Consider the following code.
#include <cstdint>
__global__ void copy(uint32_t * z, uint32_t x) {
*z = x;
}
The generated PTX is fairly straightforward.
.visible .entry copy(unsigned int*, unsigned int)(
.param .u64 copy(unsigned int*, unsigned int)_param_0,
.param .u32 copy(unsigned int*, unsigned int)_param_1
)
{
ld.param.u64 %rd1, [copy(unsigned int*, unsigned int)_param_0];
ld.param.u32 %r1, [copy(unsigned int*, unsigned int)_param_1];
cvta.to.global.u64 %rd2, %rd1;
st.global.u32 [%rd2], %r1;
ret;
}
But on NVCC 12.0.0 and above (when specifying via -gencode arch=compute_XX,code=sm_XX
), the generated SASS seems to include a useless load into UR4 when targeting SM80 and SM89, but not for SM75.
// SM80 and SM89
copy(unsigned int*, unsigned int):
IMAD.MOV.U32 R1, RZ, RZ, c[0x0][0x28]
IMAD.MOV.U32 R5, RZ, RZ, c[0x0][0x168]
MOV R2, c[0x0][0x160]
ULDC.64 UR4, c[0x0][0x118] // This line here
MOV R3, c[0x0][0x164]
STG.E [R2.64], R5
EXIT
For SM90 we get the same load, but it’s actually used in the store. I expect this, because of TMA support.
// SM90
copy(unsigned int*, unsigned int):
LDC R1, c[0x0][0x28]
LDC R5, c[0x0][0x218]
ULDC.64 UR4, c[0x0][0x208]
LDC.64 R2, c[0x0][0x210]
STG.E desc[UR4][R2.64], R5
EXIT
But for SM75 the load into the uniform register is actually used.
// SM75
copy(unsigned int*, unsigned int):
MOV R1, c[0x0][0x28]
MOV R0, c[0x0][0x168]
ULDC.64 UR4, c[0x0][0x160]
STG.E.SYS [UR4], R0
EXIT
The uniform register load also disappears for all compilations below SM75, which makes sense (since uniform registers don’t exist on those platforms).

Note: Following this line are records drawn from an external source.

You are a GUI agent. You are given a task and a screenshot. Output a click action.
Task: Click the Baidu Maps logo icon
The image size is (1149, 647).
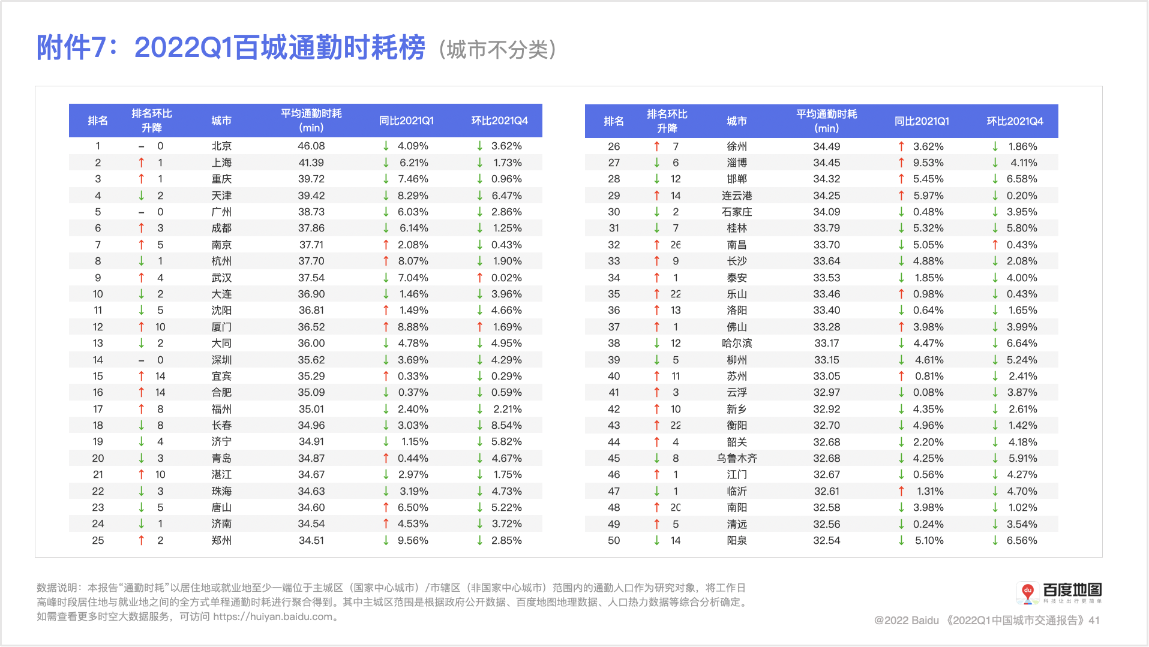[1028, 592]
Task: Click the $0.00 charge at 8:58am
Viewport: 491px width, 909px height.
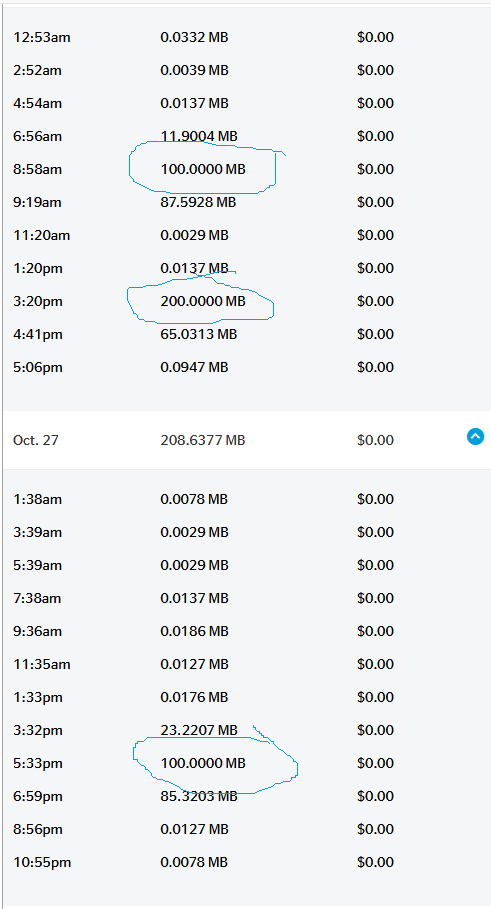Action: pos(375,169)
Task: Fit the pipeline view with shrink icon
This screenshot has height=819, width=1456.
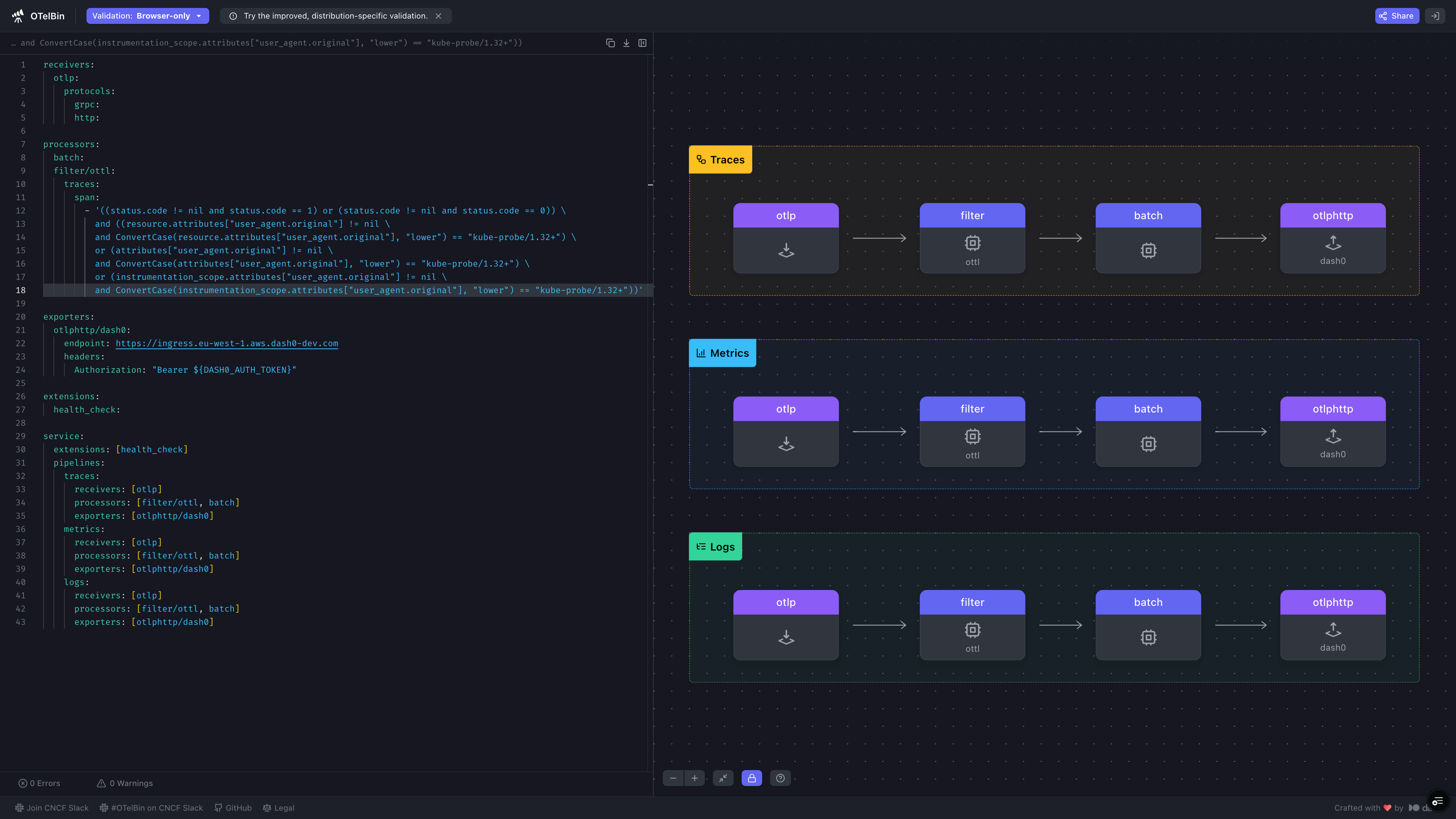Action: 723,778
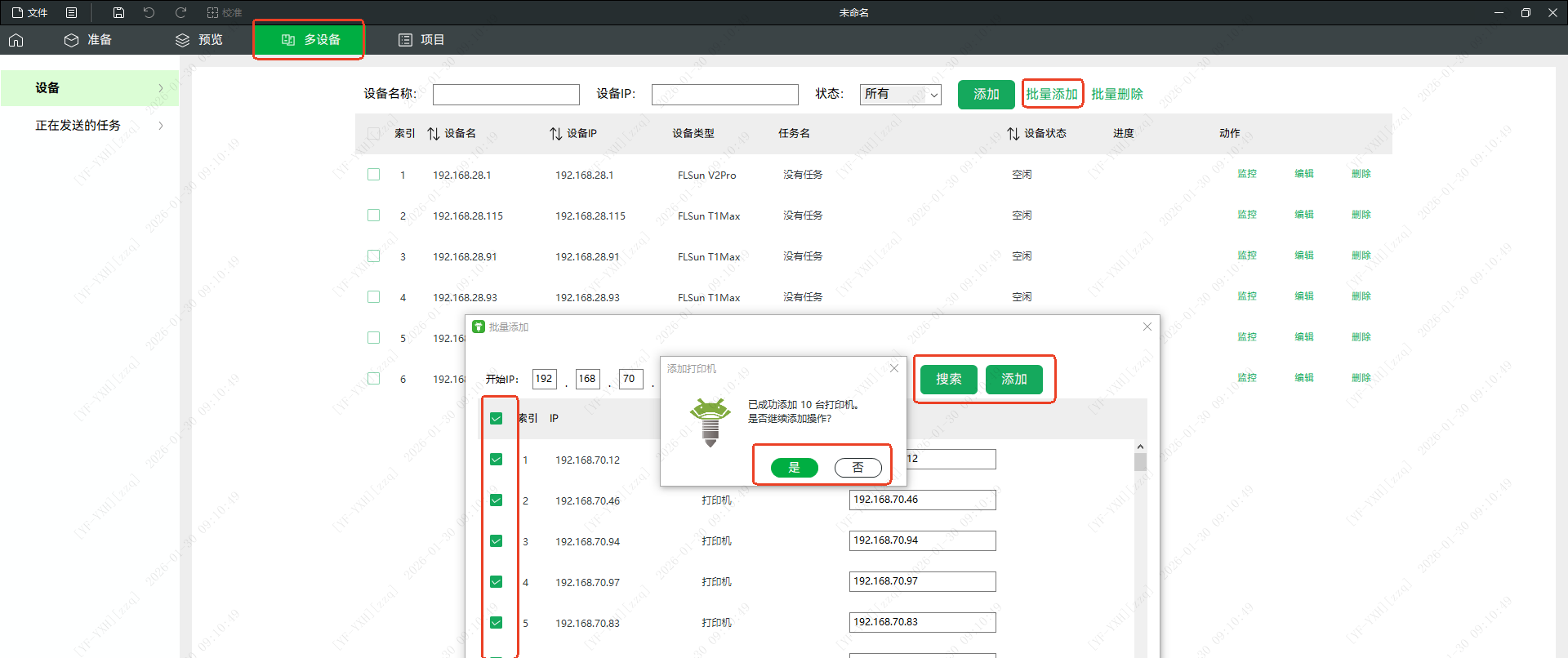The height and width of the screenshot is (658, 1568).
Task: Click the 校准 calibration icon
Action: tap(213, 12)
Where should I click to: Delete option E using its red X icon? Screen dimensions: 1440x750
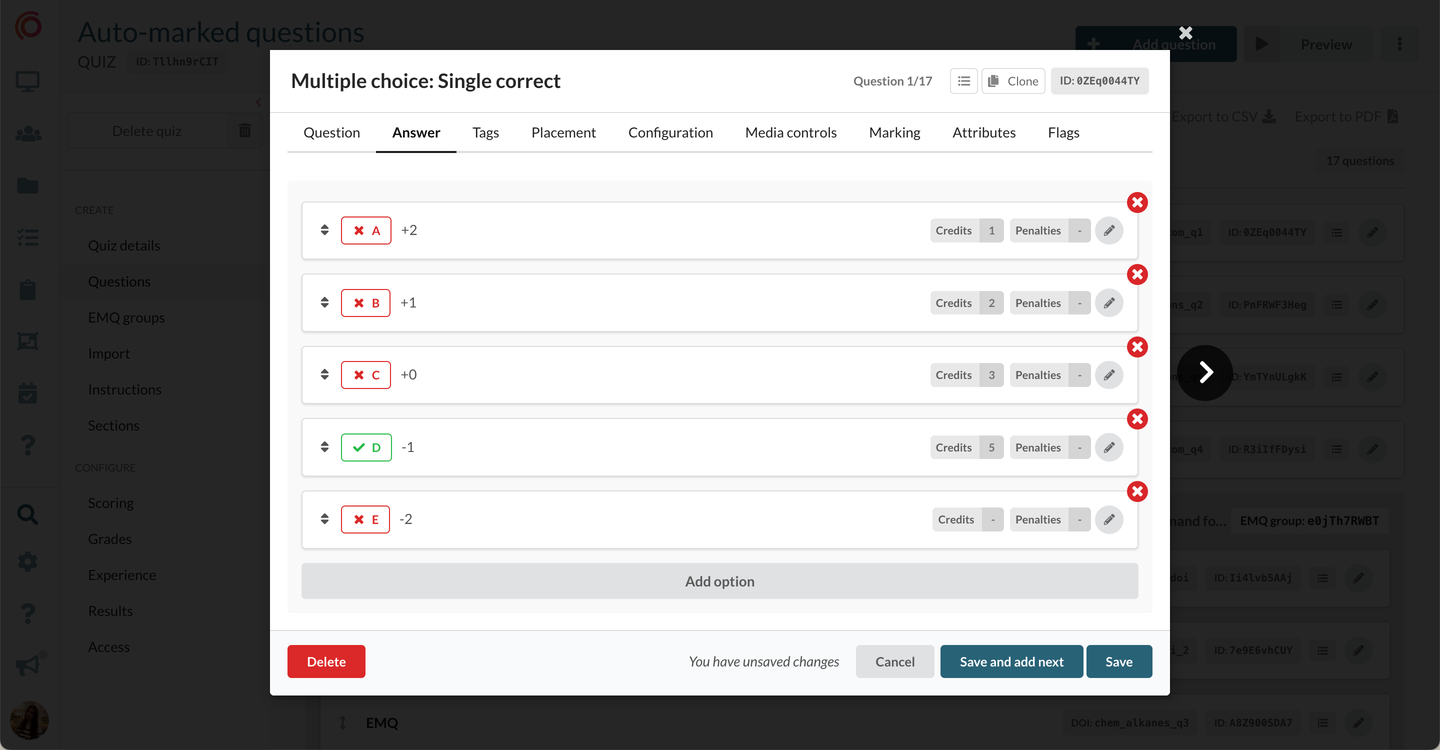point(1137,492)
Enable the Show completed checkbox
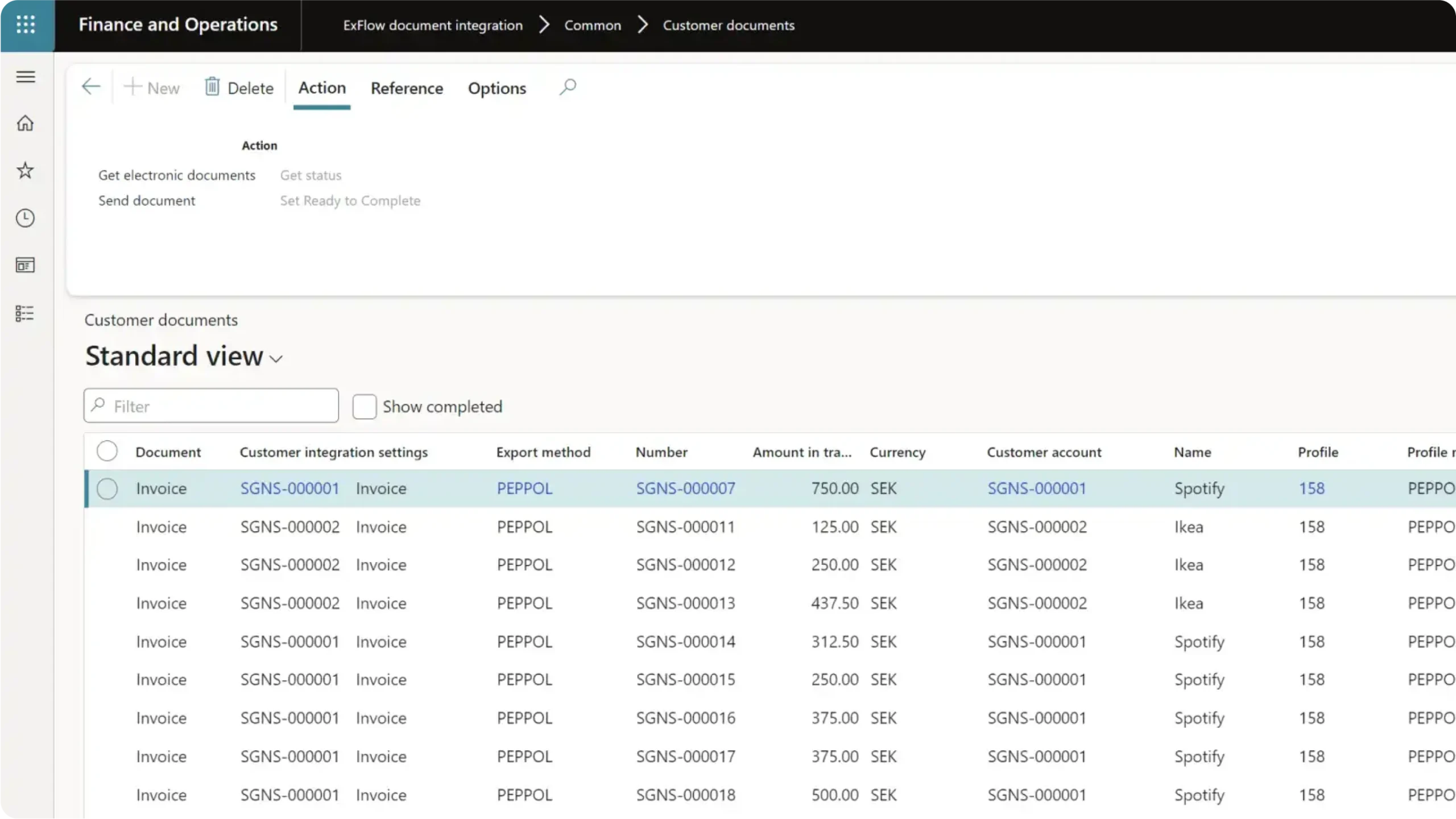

My question is: why is there an extra load into the uniform register for code compiled for SM80 and SM89? There must be a reason why the compiler emits the load, because it’s not exactly a natural transformation (and I’d expect it to have been optimised away, since it’s clear that the register isn’t used).